BEIJING, Sept. 6 (Xinhuanet) -- Living a healthy lifestyle can reduce the risk of diabetes by as much as 80 percent, a new analysis suggested.

Having a healthy diet, exercising, maintaining normal body weight, not smoking and consuming alcohol can lower the risk of developing Type 2 diabetes, according to a U.S. National Institutes of Health report published in the Sept. 6 issue of the Annals of Internal Medicine.

Doctors have long known that bad habits such as smoking, drinking and eating unhealthy foods increase the risk of developing chronic diseases, but the new study is among the first to examine how each factor -- alone and in combination -- contributes to a reduction in the chance a person will get the disease.

The research is the largest to date, as more than 200,000 healthy people aged from 50 to 71 when the study began in 1995 were involved in the program.

Study participants filled out questionnaires about what foods they ate, whether they were alcohol consumers or smokers, how often they exercised and whether they were overweight.
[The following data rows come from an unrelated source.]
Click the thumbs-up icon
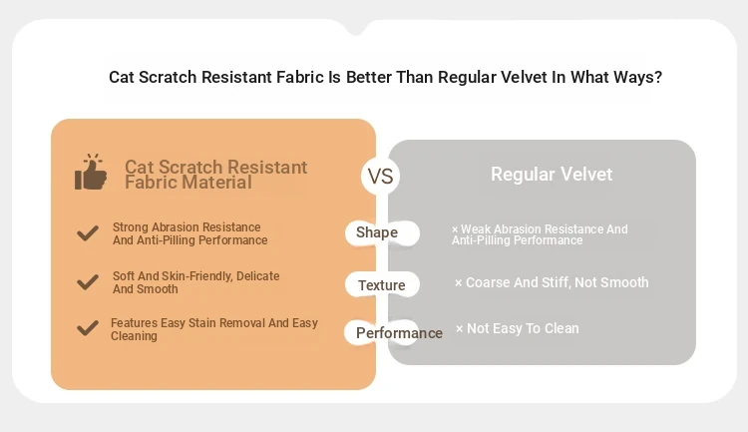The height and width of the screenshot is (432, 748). pos(91,172)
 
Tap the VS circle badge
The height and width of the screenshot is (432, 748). pos(380,177)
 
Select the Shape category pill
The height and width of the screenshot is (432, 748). pos(382,232)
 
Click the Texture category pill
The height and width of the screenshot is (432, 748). pos(382,285)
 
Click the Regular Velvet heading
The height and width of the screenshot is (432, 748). pos(552,175)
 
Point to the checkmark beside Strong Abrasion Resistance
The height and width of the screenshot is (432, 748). pos(88,232)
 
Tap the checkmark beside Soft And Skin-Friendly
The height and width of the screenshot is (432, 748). pos(88,282)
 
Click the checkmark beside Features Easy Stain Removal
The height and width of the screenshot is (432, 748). pos(88,328)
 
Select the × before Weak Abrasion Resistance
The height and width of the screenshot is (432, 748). pos(455,229)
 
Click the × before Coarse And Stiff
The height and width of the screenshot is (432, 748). pos(459,283)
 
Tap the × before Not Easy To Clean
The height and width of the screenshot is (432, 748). pos(460,329)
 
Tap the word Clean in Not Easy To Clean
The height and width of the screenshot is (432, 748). pos(561,328)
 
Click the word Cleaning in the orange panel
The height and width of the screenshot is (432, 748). pos(134,336)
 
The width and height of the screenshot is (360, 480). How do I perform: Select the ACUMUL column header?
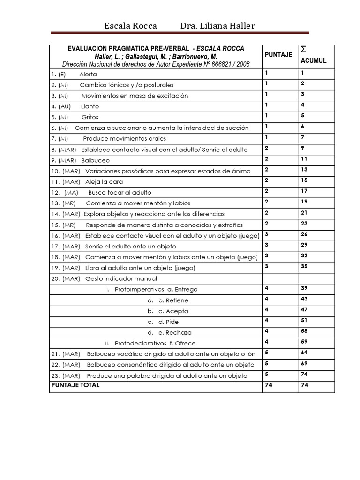click(x=314, y=61)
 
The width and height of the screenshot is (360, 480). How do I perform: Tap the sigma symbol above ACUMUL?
click(x=304, y=49)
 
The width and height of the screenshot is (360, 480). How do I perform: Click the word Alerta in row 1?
click(x=88, y=74)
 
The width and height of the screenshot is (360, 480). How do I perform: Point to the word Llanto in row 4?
click(x=90, y=106)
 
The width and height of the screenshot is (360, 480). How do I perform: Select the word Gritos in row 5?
click(x=90, y=117)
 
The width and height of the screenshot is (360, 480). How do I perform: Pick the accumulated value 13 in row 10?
click(x=304, y=169)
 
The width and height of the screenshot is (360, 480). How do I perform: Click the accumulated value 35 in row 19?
click(x=304, y=266)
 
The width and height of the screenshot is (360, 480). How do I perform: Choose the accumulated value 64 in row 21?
click(x=304, y=352)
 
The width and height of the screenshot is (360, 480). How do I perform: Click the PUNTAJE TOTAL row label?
click(x=75, y=385)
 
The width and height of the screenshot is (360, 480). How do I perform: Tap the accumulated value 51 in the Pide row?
click(x=304, y=320)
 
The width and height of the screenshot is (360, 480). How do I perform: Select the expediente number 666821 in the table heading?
click(x=227, y=64)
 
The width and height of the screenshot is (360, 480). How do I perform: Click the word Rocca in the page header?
click(x=145, y=26)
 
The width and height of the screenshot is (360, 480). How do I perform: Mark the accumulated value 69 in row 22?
click(x=304, y=363)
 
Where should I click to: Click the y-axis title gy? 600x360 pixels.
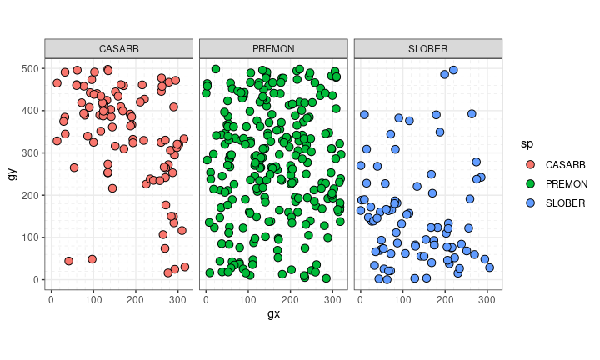(x=12, y=174)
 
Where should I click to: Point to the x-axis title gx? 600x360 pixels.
(x=273, y=313)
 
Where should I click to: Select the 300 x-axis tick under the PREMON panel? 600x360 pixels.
(x=332, y=298)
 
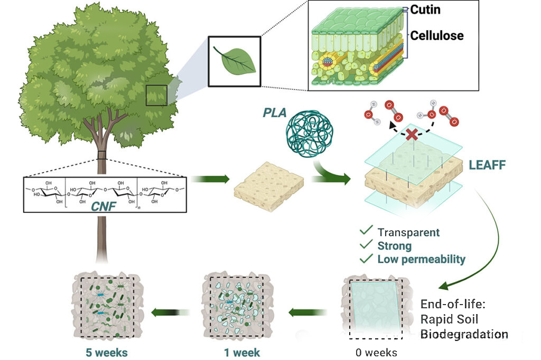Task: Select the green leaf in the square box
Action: (x=234, y=60)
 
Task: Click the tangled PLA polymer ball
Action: (x=306, y=135)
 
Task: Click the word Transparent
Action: (x=408, y=232)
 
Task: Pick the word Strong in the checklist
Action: (x=394, y=245)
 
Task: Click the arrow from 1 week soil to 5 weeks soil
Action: (x=169, y=313)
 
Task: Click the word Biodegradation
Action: (x=464, y=334)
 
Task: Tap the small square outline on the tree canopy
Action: (x=156, y=95)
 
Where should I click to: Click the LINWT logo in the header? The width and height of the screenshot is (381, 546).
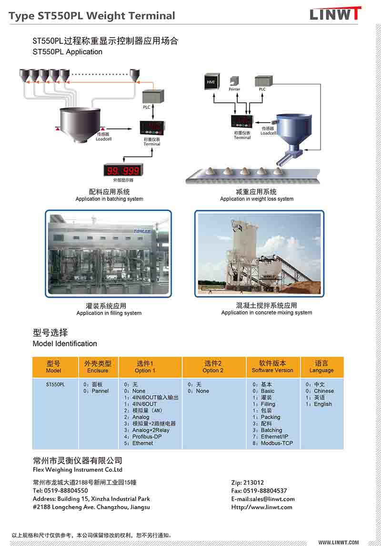click(335, 14)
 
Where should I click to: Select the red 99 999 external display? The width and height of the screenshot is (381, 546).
click(123, 170)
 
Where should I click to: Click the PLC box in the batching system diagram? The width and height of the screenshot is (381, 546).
click(154, 97)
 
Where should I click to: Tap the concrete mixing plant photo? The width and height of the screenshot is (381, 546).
click(259, 254)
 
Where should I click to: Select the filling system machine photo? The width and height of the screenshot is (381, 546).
click(108, 254)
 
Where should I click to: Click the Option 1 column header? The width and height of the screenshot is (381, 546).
click(145, 367)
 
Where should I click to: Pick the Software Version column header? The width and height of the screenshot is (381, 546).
click(272, 367)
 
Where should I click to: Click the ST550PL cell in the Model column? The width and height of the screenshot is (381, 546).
click(55, 384)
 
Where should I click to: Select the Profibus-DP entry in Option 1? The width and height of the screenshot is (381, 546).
click(147, 437)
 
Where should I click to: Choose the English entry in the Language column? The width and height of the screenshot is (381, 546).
click(322, 404)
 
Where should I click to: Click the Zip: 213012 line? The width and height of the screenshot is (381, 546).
click(248, 482)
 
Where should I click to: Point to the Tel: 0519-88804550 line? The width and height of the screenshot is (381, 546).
click(60, 490)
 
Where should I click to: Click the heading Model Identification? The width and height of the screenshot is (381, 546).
click(65, 343)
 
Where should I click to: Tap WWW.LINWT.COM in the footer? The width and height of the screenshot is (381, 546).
click(339, 542)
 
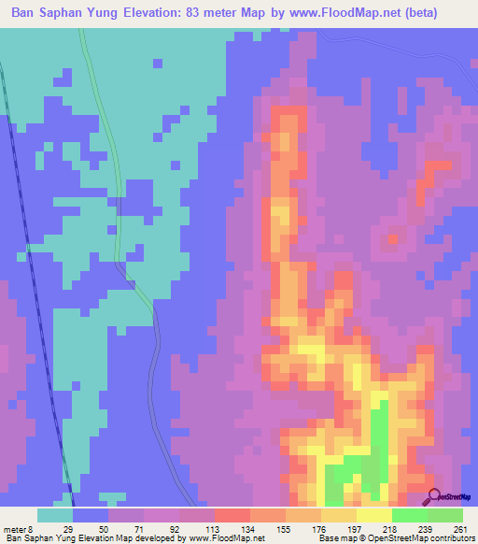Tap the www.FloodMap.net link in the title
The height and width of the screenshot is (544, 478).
tap(325, 14)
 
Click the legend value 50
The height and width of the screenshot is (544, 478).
tap(107, 529)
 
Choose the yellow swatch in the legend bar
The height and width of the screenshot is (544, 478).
tap(373, 515)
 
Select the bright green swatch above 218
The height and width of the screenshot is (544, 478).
tap(409, 515)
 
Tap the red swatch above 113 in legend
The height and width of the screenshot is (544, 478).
tap(232, 515)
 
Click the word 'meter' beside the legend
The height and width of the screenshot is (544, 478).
tap(18, 529)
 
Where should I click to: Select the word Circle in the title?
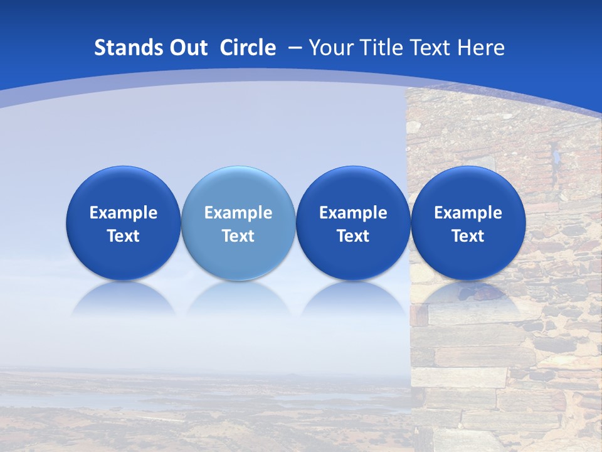coord(248,48)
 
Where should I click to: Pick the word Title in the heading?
coord(382,48)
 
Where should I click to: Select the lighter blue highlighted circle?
coord(238,223)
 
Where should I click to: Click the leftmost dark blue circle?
coord(123,223)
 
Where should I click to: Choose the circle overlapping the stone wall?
coord(468,223)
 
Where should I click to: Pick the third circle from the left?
coord(353,223)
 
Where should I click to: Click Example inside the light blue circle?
coord(238,213)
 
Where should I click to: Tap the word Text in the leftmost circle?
coord(123,236)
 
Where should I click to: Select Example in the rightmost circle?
coord(468,213)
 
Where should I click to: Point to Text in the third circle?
coord(353,236)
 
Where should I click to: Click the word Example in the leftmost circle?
coord(123,213)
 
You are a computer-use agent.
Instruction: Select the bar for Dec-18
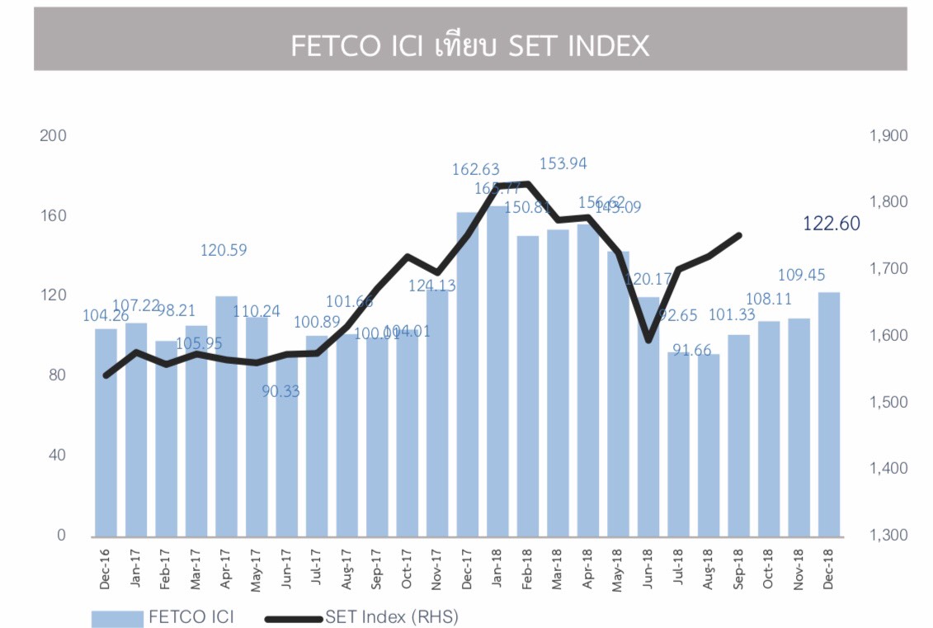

After the participants were followed for 11 years, about 10% of men in the study and 8% of women developed diabetes.

The study shows people who met all five standards had roughly 80% lower odds of a diabetes diagnosis than demographically similar people who led less healthy lifestyles.
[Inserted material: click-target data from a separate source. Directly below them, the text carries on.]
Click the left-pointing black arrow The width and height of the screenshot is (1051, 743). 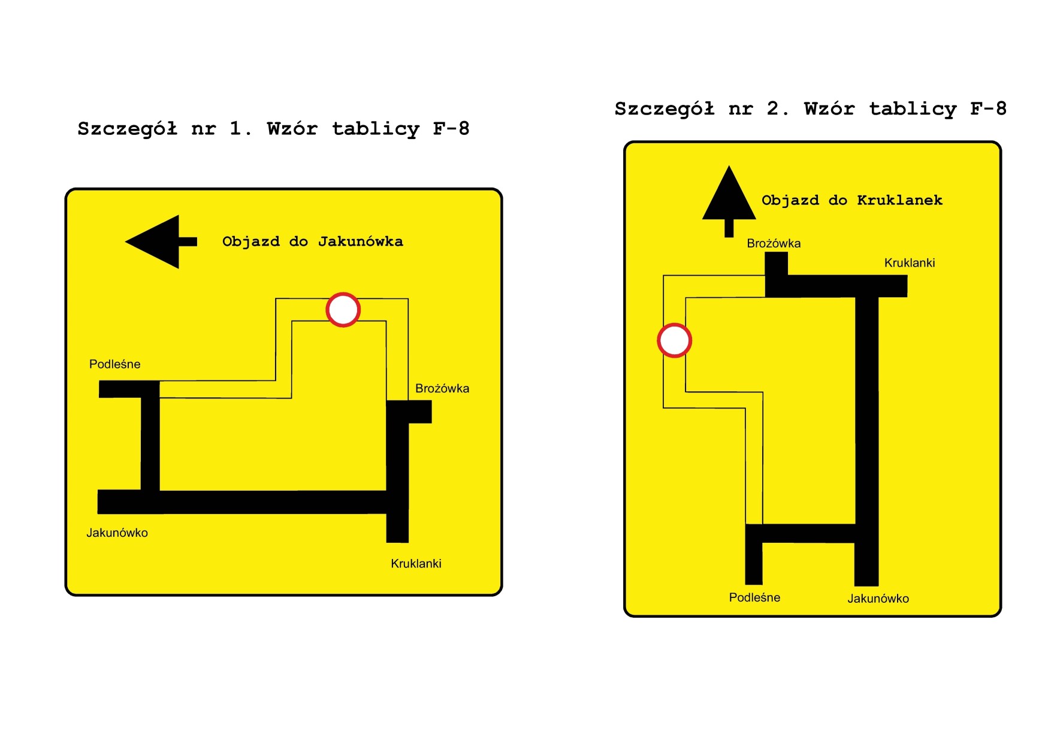pyautogui.click(x=157, y=241)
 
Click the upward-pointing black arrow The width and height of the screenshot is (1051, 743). pyautogui.click(x=729, y=198)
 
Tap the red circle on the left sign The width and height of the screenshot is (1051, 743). pyautogui.click(x=343, y=310)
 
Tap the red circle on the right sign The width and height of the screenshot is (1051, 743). pyautogui.click(x=674, y=340)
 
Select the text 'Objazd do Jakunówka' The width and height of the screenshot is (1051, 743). pyautogui.click(x=312, y=241)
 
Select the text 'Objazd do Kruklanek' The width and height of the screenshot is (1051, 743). pyautogui.click(x=851, y=200)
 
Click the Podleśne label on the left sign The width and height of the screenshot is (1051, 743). pyautogui.click(x=114, y=364)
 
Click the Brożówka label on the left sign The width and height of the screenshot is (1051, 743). pyautogui.click(x=442, y=388)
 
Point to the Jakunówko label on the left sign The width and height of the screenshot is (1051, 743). pyautogui.click(x=117, y=533)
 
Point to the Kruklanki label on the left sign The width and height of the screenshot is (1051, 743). pyautogui.click(x=416, y=563)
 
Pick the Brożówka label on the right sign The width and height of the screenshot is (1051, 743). pyautogui.click(x=774, y=243)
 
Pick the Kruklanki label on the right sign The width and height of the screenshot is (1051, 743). pyautogui.click(x=910, y=262)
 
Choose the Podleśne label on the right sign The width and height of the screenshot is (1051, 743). pyautogui.click(x=754, y=597)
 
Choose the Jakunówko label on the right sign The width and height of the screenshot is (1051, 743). pyautogui.click(x=878, y=598)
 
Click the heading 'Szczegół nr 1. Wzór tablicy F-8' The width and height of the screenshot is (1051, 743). pyautogui.click(x=273, y=129)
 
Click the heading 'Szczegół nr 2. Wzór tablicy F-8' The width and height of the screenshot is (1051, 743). pyautogui.click(x=810, y=109)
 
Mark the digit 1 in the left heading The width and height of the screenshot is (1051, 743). pyautogui.click(x=235, y=128)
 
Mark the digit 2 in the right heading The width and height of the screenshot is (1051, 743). pyautogui.click(x=773, y=108)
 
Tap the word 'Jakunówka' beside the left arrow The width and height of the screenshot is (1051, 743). pyautogui.click(x=360, y=241)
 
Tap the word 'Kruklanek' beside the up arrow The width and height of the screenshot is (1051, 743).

Of all the five lifestyle factors, being overweight was linked most strongly to diabetes risk.

But the study also found that having healthy marks for the other four factors still made a difference, regardless of whether a person was normal weight, overweight or obese.

"This is good news for those individuals who have a tough time losing weight -- you can still lower your risk with these other lifestyle changes," Jared Reis, Ph.D., the lead author of the study and an epidemiologist with the National Heart, Lung, and Blood Institute in Maryland, U.S., was quoted as saying by CNN.

According to U.S. Centers for Disease Control, about 26 million Americans were diagnosed the most common diabetes Type 2, making it the seventh leading cause of death in the U.S.